4 réflexions sur “Observations sur le livre de Serge Bilé « Quand les Noirs avaient des esclaves blancs »

  1. valdorf1944 dit :

    ——————————————
    3
    Ripper2 a écrit le 9 septembre 2013 à 22 h 34 min

    Un commentaire sur Le Point.fr :

    justinien10 le 09/09/2013 à 08:46 Signaler un contenu abusif
    Exemple d’Histoire apprise en 5ème

    J’ai parcouru le livre d’Histoire-Géo d’un de mes enfants entré en 5ème. On y trouve six pages consacrées à un roi du Mali, au XIVème siècle, Kanga Mussa, qui est connu par les chroniques historiques arabes, car il passa par le Caire avec un fabuleux trésor en or, pour son pèlerinage vers la Mecque.
    (…) Mais l’article est illustré avec des photos de la mosquée de Tombouctou… Restaurée par les Français au début du XXème siècle (ce qui n’est pas précisé), construite en terre battue,

    ————————————–
    Ici :

    ….A la même époque, c’est-à-dire un Moyen-Âge européen décrit comme obscurantiste par la vulgate française officielle depuis 1879, nos ancêtres bâtissaient ceci :

    https://aryansisterhood.files.wordpress.com/2013/11/notre-dame-de-reims.jpg?w=590&h=442

    Ici :
    https://aryansisterhood.wordpress.com/2013/11/27/observations-sur-le-livre-de-serge-bile-quand-les-noirs-avaient-des-esclaves-blancs/

    Enseigné en Histoire- Géo, 5 eme !

    • Erly Edmundsen dit :

      Rectification: L’Afrique est un continent et non un pays. Les véritables sauvages de l’humanité africaine sont les instigateurs de l’apartheid en Afrique du Sud. Le reste de l’Afrique est majoritairement peuplé d’êtres humains civilisés, principalement l’Afrique de l’ouest qui est le berceau de grandes civilisations et d’inventions humaines ayant joué un rôle important dans la marche du monde. Nelson Mandela est à l’image de la vaste majorité de ses frères, c’est un homme NOBLE qui a su accorder le pardon à tous ceux qui l’avaient persécuté. Contrairement aux racistes qui sont retournés à leur sauvagerie atavique sous une forme déguisée en remplaçant l’esclavage par le racisme, il a choisi d’aller de l’avant par le biais de la réconciliation et du progrès. Par ailleurs, il existe plusieurs penseurs, philosophes et métaphysiciens mélanodermes africains qui ont mis en lumière la PHILOSOPHIE AFRICAINE ancienne et moderne: les gens bien informés sont au courant de cet état de fait. en outre nombreux sont les brillants étudiants mélanodermes d’origines diverses préparant des doctorats dans toutes les disciplines existant dans les meilleures universités du monde entier. Souvent, ils obtiennent des rendements académiques nettement supérieurs à ceux de leurs congénères leucodermes. NE VOUSDEMANDEZ PAS
      POURQUOI L’AFRIQUE EST MAINTENANT LE CONTINENT DE L’AVENIR!

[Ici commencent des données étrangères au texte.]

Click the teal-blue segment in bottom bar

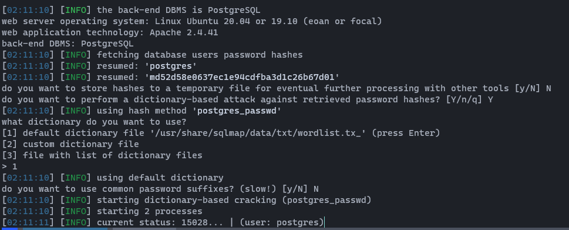(x=65, y=229)
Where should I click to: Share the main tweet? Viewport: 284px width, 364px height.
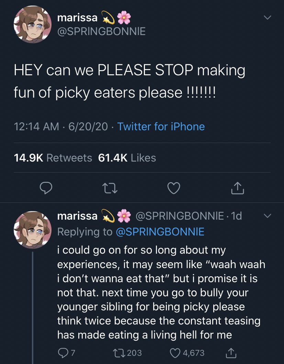point(238,188)
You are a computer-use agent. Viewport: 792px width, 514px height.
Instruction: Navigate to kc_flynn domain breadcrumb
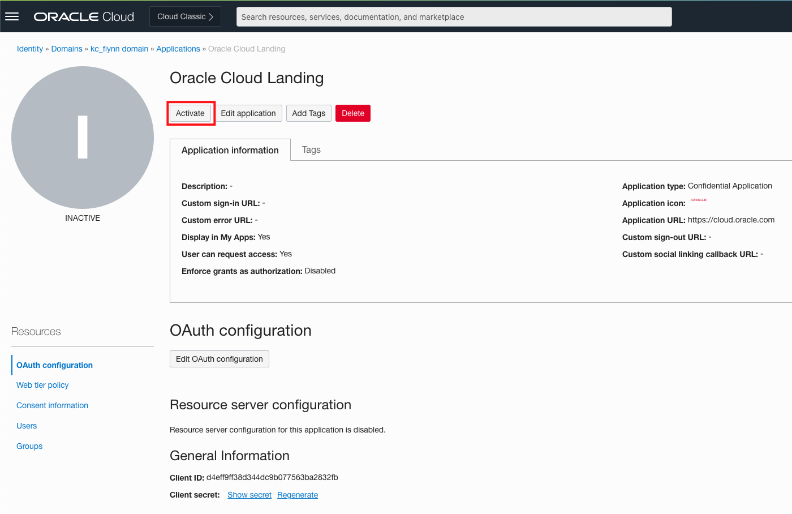119,49
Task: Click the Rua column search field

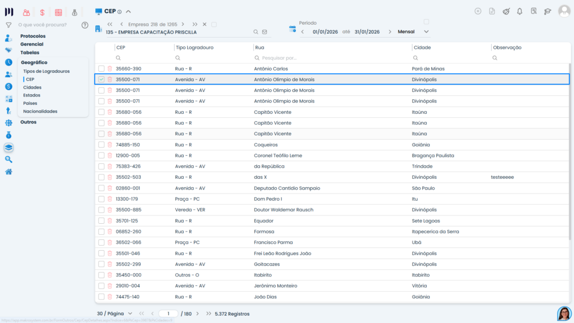Action: point(331,58)
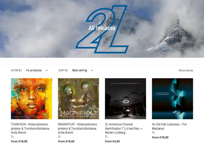
Task: Open the 2L Immersive Channel Identification title link
Action: pyautogui.click(x=124, y=128)
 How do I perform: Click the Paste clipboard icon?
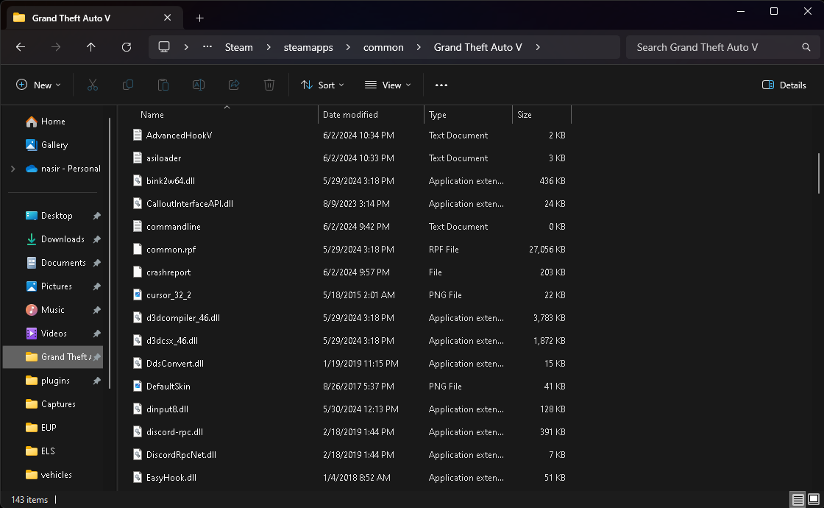(163, 85)
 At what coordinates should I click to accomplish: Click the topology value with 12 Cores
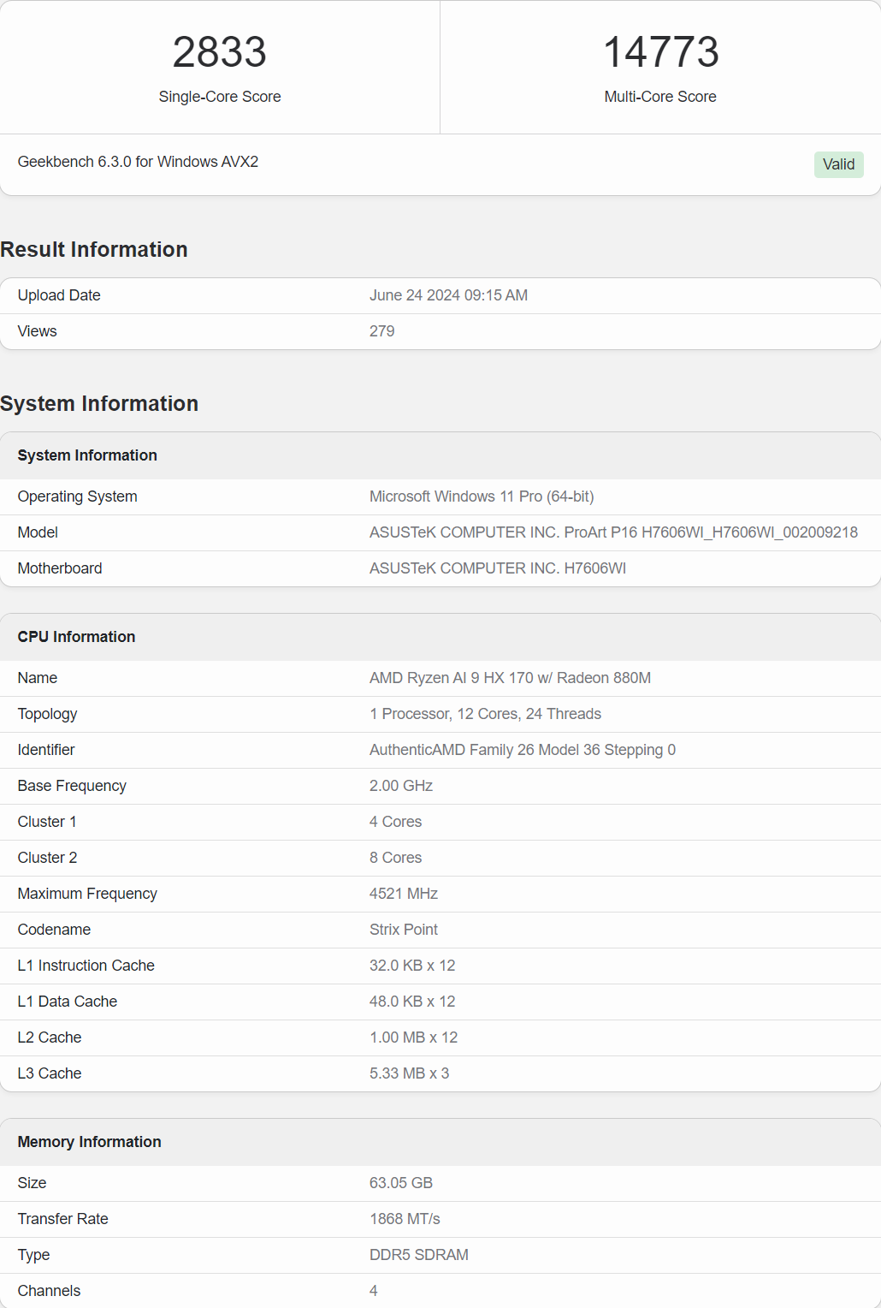485,714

      • les brillants étudiants mélanodermes d’origines diverses préparant des doctorats dans toutes les disciplines existant dans les meilleures universités du monde entier

        lesquelles universités ont toutes été fondées par des Blancs, sans quoi lesdits « brillants mélanodermes » seraient encore assis dans la poussière à graver des tablettes d’argile avec des brindilles… pour le reste tu ne fais qu’aligner des affirmations sans preuves ni fondement, te montrant bien incapable de citer un seul de ces

        penseurs, philosophes et métaphysiciens mélanodermes africains

        . La seule réalité, c’est que depuis le départ de l’homme blanc le continent africain n’arrive à rien, alors que les anciennes colonies européennes en Asie ont trouvé leur voie — preuve de la différence raciale entre mélanodermes et xanthodermes. Le seul pays qui s’en tirait honorablement était l’Afrique du Sud, depuis que les Noirs y ont le pouvoir il s’enfonce dans le chaos — ce qui justifie a posteriori l’instauration de l’apartheid.

        Ceci étant, je suis pour ma part opposée au colonialisme en Afrique, et s’il n’en tenait qu’à moi il n’y aurait plus un seul Blanc là-bas — ce qui serait logique vu qu’on expulserait également tous les Africains d’Europe — plus un grain de riz ni un cachet de pénicilline n’y serait envoyé, et les Noirs pourraient s’y épanouir tout à leur aise.